Il concetto di diatesi non è pari per estensione in greco e in latino, quest’ultimo ha un concetto di diatesi media più ampio: in latino la funzione riflessiva è inclusa nel medio, in greco invece si ricorre ad una forma attiva con o senza un pronome riflessivo; l’azione autopàtheia non è mai espressa dalla serie desinenziale del medio.
Relazione tra forma e diatesi (la forma si evince dalla desinenza): la forma dovrebbe veicolare la diatesi, a forma attiva corrisponde diatesi attiva e viceversa, la forma attiva è espressione della diatesi attiva, e ciò accade nella maggior parte dei casi. Ma alcuni pochi verbi hanno la forma attiva ma diatesi passiva, per esempio il verbo fio: è semideponente per forma, ma ha diatesi passiva, dal significato intransitivo di divenire si ha il passivo essere fatto; lo stesso vale per perdo (passivo pereo) e vendo (passivo veneo) nei quali da un significato intransitivo (vado in malora, vado in vendita) si sviluppa quello passivo (sono perduto, sono venduto).

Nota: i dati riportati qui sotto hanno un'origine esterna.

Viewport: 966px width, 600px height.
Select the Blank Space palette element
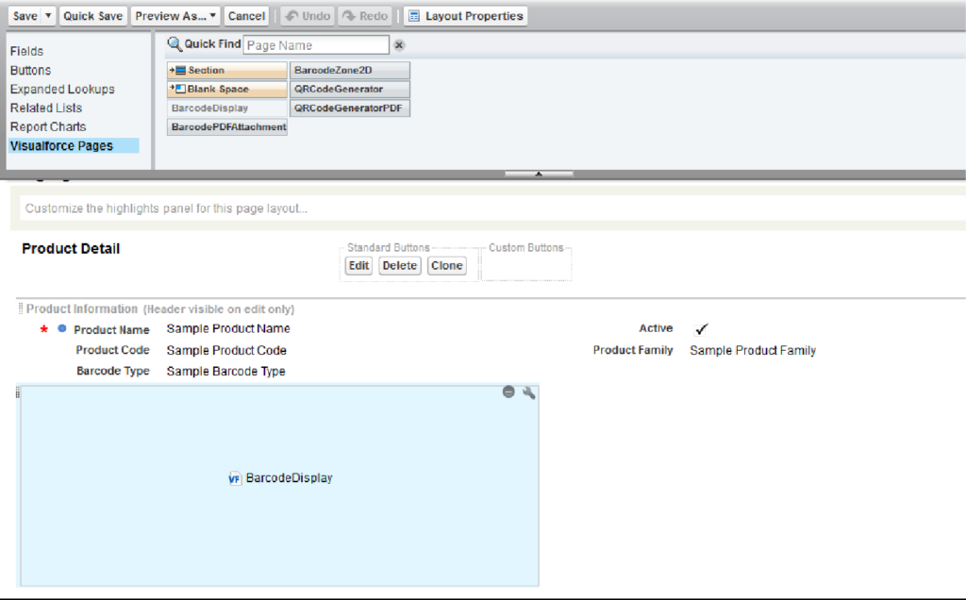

Talvolta la forma passiva esprime una diatesi media o attiva, osservazione già degli antichi grammatici, all’origine della creazione della categoria di verbo deponente, cioè che a deposto la propria forma attiva per assumerne una passiva. È tuttavia possibile trovare ragione di questa sfasatura attraverso la grammatica diacronica: in latino sono medi i verbi di tre tipologie: 1) verbi queror, intransitivo, che risponde all’idea indoeuropea di medio attestata in varie lingue del ceppo, esprimono un’azione emotivamente partecipata, un sentimento; 2) tipologia lavor, cioè mi lavo, verbi propriamente riflessivi dunque transitivi, nei quali il coinvolgimento emotivo proprio del medio risiede nella circolarità dell’azione, partecipata perché si riflette sul soggetto agente; 3) tipologia uror, cioè bruciarsi ardere in senso fisico che si è evoluto poi dal senso primitivo concreto a quello astratto e metaforico, verbo intransitivo, non si coglie nell’originario senso fisico il coinvolgimento emotivo, è una tipologia misteriosa. I verbi riflessivi della seconda tipologia possono essere anche in forma attiva accompagnata da un pronome: lavor oppure me lavo.

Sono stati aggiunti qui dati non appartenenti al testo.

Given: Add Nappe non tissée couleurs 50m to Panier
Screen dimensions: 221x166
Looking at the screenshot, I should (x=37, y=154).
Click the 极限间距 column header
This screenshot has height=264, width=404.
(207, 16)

Alcuni verbi transitivi attivi hanno forma desinenziale passiva, quelli del tipo hortor, la ragione è misteriosa; è possibile che in origine fossero connessi con il medio, e sarebbero diventati attivi per una successiva evoluzione semantica. Pochi sono i verbi che hanno tutte le diatesi espresse dalle due forme: es frango diatesi attiva forma attiva, io spezzo; frangor forma passiva diatesi passiva, sono spezzato; frangor forma passiva diatesi media, mi spezzo; è un esempio del tipo uror, azione fisica avvicinata al medio.
Segmentazione del verbo sim:
s: radice; i marca modale dell’ottativo; m: desinenza da ottativo.
In questo verbo abbiamo morfemi eredità dell’ottativo indoeuropeo; si evidenzia dunque il carattere sincretico del congiuntivo latino e la sua eterogeneità anche in ambito morfologico. È chiaro che la i modale del verbo è assimilabile ad oi lungo del greco, caratteristico dei verbi tematici; mi desinenza greca della prima persona singolare corrisponde ad m, forma scempiata ad essa geneticamente collegata.